*** Opening GIVEN RECORDS ***

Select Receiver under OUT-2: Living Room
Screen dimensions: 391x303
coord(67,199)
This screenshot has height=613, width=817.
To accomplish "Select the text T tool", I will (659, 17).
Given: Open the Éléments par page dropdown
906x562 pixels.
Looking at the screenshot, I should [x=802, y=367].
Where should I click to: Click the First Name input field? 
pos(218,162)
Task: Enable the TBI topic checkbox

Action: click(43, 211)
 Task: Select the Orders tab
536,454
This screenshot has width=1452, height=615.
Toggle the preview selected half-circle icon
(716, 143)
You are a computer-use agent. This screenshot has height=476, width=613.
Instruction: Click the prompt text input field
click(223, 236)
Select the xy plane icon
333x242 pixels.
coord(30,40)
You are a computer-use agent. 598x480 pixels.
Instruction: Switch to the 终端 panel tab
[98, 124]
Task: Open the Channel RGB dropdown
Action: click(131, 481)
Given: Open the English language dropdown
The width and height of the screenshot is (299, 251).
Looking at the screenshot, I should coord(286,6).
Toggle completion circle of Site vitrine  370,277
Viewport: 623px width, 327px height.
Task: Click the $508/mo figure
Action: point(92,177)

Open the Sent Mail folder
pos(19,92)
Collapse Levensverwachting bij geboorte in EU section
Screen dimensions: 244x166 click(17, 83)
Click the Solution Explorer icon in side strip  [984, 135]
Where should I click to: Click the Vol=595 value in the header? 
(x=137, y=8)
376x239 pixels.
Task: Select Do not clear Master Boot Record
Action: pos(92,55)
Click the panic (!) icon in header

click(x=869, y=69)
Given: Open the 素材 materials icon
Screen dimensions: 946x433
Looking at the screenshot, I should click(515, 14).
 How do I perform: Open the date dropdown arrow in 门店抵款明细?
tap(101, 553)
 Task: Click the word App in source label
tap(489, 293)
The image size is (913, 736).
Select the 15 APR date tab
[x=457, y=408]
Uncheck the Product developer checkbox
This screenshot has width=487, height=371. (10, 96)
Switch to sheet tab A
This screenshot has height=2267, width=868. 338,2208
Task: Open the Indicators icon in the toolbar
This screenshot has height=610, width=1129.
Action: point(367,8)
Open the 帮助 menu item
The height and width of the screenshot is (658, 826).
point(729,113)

*** Closing GIVEN RECORDS ***

Please copy the lines in the records above between the one holding "Given: Open the Éléments par page dropdown" and the one holding "Given: Open the English language dropdown", inclusive, exactly and with no other line.

Given: Open the Éléments par page dropdown
906x562 pixels.
Looking at the screenshot, I should [x=802, y=367].
Where should I click to: Click the First Name input field? 
pos(218,162)
Task: Enable the TBI topic checkbox

Action: click(43, 211)
 Task: Select the Orders tab
536,454
This screenshot has width=1452, height=615.
Toggle the preview selected half-circle icon
(716, 143)
You are a computer-use agent. This screenshot has height=476, width=613.
Instruction: Click the prompt text input field
click(223, 236)
Select the xy plane icon
333x242 pixels.
coord(30,40)
You are a computer-use agent. 598x480 pixels.
Instruction: Switch to the 终端 panel tab
[98, 124]
Task: Open the Channel RGB dropdown
Action: click(131, 481)
Given: Open the English language dropdown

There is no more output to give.